India-EU trade deal: KPR Mill, Welspun Living stocks surge
27 Jan 2026
The India-Europe Union (EU) trade deal has sparked a rally in export-focused stocks, particularly in the textiles, pharmaceuticals, and chemicals sectors.
At the time of writing, shares of KPR Mill were up 6.4% to ₹903.25 while Welspun Living was up 5% to ₹126.76.
The deal, signed earlier today, could boost India's exports to the EU by some $50 billion. Currently, India's exports to the EU account for 17% of its total exports.
Trade deal could enhance India's export competitiveness
Market impact
The trade deal is expected to improve import efficiency and increase foreign direct investments (FDIs), further boosting productivity gains and tech transfers.
It could also provide greater regulatory certainty, potentially benefiting IT services exports.
Notably, textiles and apparel account for about 38% of India's total exports to the EU, while Indian textile imports are just 5% of the EU's total.
India poised to capture higher market share in textiles
Market share
As EU reduces tariffs on textiles to zero, India could capture a larger market share in knitwear, outerwear, and trousers from Bangladesh and Vietnam. This would benefit KPR Mills.
The potential reduction of import duties on vegetable textile fibers, paper yarns, and woven fabrics could also help Indian fabric manufacturers by lowering their input costs.

[Extracted information]

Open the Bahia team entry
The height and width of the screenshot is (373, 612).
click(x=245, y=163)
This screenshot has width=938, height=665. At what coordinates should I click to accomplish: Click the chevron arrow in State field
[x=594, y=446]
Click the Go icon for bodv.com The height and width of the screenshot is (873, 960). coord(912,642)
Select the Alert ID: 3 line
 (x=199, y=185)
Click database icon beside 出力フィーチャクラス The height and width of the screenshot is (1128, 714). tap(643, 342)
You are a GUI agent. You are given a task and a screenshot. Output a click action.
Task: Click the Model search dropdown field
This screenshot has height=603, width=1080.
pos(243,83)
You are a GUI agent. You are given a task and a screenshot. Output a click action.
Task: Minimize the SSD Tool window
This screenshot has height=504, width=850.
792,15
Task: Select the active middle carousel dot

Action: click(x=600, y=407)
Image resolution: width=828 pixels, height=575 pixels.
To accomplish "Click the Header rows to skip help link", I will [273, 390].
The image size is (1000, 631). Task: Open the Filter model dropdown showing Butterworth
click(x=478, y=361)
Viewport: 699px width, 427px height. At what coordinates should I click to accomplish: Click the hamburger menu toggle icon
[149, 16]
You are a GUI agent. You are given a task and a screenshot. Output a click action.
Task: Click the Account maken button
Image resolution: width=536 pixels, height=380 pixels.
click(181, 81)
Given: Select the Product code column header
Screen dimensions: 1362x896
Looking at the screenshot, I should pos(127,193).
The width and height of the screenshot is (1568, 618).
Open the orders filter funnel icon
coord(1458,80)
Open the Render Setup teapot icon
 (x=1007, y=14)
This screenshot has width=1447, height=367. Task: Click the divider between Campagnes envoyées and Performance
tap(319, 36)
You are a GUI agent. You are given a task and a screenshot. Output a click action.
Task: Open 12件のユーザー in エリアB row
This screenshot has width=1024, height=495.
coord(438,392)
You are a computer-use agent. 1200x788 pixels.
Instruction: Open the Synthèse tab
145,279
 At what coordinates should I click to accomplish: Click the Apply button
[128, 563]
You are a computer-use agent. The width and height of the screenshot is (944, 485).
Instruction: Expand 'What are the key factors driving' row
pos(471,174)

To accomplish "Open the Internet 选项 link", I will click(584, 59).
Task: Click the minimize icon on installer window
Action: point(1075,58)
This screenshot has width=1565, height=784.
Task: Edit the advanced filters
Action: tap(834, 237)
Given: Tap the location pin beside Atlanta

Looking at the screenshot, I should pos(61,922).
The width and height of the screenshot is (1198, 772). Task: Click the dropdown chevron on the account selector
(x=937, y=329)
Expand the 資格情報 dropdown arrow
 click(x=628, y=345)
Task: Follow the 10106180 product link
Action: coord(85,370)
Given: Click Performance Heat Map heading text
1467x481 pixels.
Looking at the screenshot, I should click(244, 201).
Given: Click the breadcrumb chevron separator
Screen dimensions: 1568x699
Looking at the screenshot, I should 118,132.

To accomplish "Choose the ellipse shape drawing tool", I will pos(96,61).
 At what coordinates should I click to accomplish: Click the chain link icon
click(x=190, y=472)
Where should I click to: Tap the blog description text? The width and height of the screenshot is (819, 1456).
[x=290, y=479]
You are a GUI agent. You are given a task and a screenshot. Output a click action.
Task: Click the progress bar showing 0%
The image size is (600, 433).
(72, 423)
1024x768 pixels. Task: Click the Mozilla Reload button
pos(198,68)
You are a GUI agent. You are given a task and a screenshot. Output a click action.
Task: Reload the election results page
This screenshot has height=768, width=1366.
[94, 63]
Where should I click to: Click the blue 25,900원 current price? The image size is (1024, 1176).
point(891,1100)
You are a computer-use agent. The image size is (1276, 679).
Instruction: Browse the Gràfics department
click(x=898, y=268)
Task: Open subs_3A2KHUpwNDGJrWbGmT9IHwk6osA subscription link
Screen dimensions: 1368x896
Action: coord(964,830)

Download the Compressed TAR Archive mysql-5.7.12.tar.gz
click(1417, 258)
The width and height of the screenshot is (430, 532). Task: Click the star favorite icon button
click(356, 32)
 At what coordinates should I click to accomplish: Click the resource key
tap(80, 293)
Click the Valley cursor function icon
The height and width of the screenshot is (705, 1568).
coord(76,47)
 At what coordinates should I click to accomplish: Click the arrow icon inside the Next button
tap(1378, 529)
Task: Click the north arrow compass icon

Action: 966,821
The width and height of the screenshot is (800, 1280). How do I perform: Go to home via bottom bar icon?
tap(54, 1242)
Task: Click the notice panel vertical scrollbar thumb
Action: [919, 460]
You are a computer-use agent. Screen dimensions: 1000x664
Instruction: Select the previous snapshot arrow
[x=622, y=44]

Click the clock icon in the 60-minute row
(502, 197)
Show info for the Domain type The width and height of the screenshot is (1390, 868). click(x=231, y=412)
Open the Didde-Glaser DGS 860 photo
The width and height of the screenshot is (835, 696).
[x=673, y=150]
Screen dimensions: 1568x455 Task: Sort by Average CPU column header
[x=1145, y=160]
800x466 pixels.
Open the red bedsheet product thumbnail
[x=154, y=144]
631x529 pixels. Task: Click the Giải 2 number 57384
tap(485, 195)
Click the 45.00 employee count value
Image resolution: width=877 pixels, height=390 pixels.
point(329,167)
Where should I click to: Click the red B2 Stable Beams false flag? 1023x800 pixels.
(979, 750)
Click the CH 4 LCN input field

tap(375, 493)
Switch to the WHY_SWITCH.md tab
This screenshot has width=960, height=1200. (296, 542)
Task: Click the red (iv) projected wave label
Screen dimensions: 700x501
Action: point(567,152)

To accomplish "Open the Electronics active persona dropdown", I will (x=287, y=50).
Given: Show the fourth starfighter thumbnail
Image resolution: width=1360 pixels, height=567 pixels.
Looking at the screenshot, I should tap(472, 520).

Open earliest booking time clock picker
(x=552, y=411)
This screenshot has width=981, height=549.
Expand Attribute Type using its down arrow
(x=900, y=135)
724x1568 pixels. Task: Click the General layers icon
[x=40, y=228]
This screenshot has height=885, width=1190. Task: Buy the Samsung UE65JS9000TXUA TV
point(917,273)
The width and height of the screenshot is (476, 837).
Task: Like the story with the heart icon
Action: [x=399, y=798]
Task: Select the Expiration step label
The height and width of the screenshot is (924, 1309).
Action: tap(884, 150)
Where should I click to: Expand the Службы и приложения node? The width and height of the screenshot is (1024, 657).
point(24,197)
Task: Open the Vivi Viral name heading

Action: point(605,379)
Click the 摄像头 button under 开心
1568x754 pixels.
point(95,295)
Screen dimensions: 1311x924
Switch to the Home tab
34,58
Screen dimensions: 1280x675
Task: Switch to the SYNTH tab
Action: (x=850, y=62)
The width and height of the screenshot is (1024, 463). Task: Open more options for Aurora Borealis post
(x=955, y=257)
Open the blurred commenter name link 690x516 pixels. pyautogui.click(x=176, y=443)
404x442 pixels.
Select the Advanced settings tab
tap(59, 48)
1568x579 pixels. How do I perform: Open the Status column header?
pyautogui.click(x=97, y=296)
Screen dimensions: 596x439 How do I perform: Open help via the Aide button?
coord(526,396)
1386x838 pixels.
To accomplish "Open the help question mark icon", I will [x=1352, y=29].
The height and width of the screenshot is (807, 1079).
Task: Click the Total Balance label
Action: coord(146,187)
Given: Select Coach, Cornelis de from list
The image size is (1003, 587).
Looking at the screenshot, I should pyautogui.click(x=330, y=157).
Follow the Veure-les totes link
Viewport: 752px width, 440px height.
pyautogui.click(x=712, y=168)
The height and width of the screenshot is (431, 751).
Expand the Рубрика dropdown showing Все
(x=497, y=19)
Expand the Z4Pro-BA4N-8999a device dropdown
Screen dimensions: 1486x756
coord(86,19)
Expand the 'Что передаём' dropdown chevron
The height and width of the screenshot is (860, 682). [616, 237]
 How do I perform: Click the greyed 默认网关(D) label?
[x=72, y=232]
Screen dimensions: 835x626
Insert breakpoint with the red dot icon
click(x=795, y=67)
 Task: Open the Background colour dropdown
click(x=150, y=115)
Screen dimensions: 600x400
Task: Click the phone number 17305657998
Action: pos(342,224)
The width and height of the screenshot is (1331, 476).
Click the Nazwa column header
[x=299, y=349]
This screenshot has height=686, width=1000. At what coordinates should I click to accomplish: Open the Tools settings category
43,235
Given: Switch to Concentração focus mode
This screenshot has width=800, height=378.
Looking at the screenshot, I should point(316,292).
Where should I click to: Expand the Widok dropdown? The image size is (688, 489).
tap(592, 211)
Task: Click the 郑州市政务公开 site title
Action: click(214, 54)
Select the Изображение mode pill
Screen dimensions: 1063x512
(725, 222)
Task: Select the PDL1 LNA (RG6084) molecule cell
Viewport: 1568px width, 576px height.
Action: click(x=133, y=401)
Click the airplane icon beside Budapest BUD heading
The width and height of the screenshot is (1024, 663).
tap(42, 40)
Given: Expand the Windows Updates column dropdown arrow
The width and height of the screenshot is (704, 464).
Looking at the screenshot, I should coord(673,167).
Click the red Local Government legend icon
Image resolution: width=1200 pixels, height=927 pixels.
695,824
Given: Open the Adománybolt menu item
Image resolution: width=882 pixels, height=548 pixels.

[Task statement]
In the article on the India-EU trade deal, what share of India's total exports to the EU do textiles and apparel make up?

[Exercise response]
About 38%.